+++ Raw data

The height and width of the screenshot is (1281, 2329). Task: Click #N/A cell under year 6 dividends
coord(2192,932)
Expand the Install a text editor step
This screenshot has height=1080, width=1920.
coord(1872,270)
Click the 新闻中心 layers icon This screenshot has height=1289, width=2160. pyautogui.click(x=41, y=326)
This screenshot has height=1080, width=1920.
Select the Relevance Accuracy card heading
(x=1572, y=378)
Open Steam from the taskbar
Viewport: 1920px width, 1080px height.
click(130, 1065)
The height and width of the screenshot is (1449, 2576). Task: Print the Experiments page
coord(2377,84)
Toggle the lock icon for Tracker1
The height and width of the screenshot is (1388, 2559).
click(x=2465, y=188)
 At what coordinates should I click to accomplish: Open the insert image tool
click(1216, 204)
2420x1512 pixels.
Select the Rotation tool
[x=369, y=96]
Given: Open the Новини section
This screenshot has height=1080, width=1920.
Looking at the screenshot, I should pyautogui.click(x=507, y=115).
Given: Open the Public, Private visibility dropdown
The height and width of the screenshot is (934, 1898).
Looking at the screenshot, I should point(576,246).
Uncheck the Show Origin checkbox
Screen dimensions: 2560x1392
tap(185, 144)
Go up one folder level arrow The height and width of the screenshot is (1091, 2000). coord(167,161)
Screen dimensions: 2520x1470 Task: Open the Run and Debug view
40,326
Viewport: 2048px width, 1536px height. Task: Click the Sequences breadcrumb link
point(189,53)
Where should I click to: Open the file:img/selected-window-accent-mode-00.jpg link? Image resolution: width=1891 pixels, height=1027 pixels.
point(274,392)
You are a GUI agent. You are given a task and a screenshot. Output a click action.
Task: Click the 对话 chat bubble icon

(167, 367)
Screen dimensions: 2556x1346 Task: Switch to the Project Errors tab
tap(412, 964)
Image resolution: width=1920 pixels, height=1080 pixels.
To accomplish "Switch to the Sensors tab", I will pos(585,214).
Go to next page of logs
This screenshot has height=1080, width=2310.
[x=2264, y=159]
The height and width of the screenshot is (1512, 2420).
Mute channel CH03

++++++

- _Instructions for the task_
Please write out every record shown above exactly as it reads.

- _Solution for this task_
The height and width of the screenshot is (1281, 2329). Task: Click #N/A cell under year 6 dividends
coord(2192,932)
Expand the Install a text editor step
This screenshot has height=1080, width=1920.
coord(1872,270)
Click the 新闻中心 layers icon This screenshot has height=1289, width=2160. pyautogui.click(x=41, y=326)
This screenshot has height=1080, width=1920.
Select the Relevance Accuracy card heading
(x=1572, y=378)
Open Steam from the taskbar
Viewport: 1920px width, 1080px height.
click(130, 1065)
The height and width of the screenshot is (1449, 2576). Task: Print the Experiments page
coord(2377,84)
Toggle the lock icon for Tracker1
The height and width of the screenshot is (1388, 2559).
click(x=2465, y=188)
 At what coordinates should I click to accomplish: Open the insert image tool
click(1216, 204)
2420x1512 pixels.
Select the Rotation tool
[x=369, y=96]
Given: Open the Новини section
This screenshot has height=1080, width=1920.
Looking at the screenshot, I should pyautogui.click(x=507, y=115).
Given: Open the Public, Private visibility dropdown
The height and width of the screenshot is (934, 1898).
Looking at the screenshot, I should point(576,246).
Uncheck the Show Origin checkbox
Screen dimensions: 2560x1392
tap(185, 144)
Go up one folder level arrow The height and width of the screenshot is (1091, 2000). coord(167,161)
Screen dimensions: 2520x1470 Task: Open the Run and Debug view
40,326
Viewport: 2048px width, 1536px height. Task: Click the Sequences breadcrumb link
point(189,53)
Where should I click to: Open the file:img/selected-window-accent-mode-00.jpg link? Image resolution: width=1891 pixels, height=1027 pixels.
point(274,392)
You are a GUI agent. You are given a task and a screenshot. Output a click action.
Task: Click the 对话 chat bubble icon

(167, 367)
Screen dimensions: 2556x1346 Task: Switch to the Project Errors tab
tap(412, 964)
Image resolution: width=1920 pixels, height=1080 pixels.
To accomplish "Switch to the Sensors tab", I will pos(585,214).
Go to next page of logs
This screenshot has height=1080, width=2310.
[x=2264, y=159]
The height and width of the screenshot is (1512, 2420).
Mute channel CH03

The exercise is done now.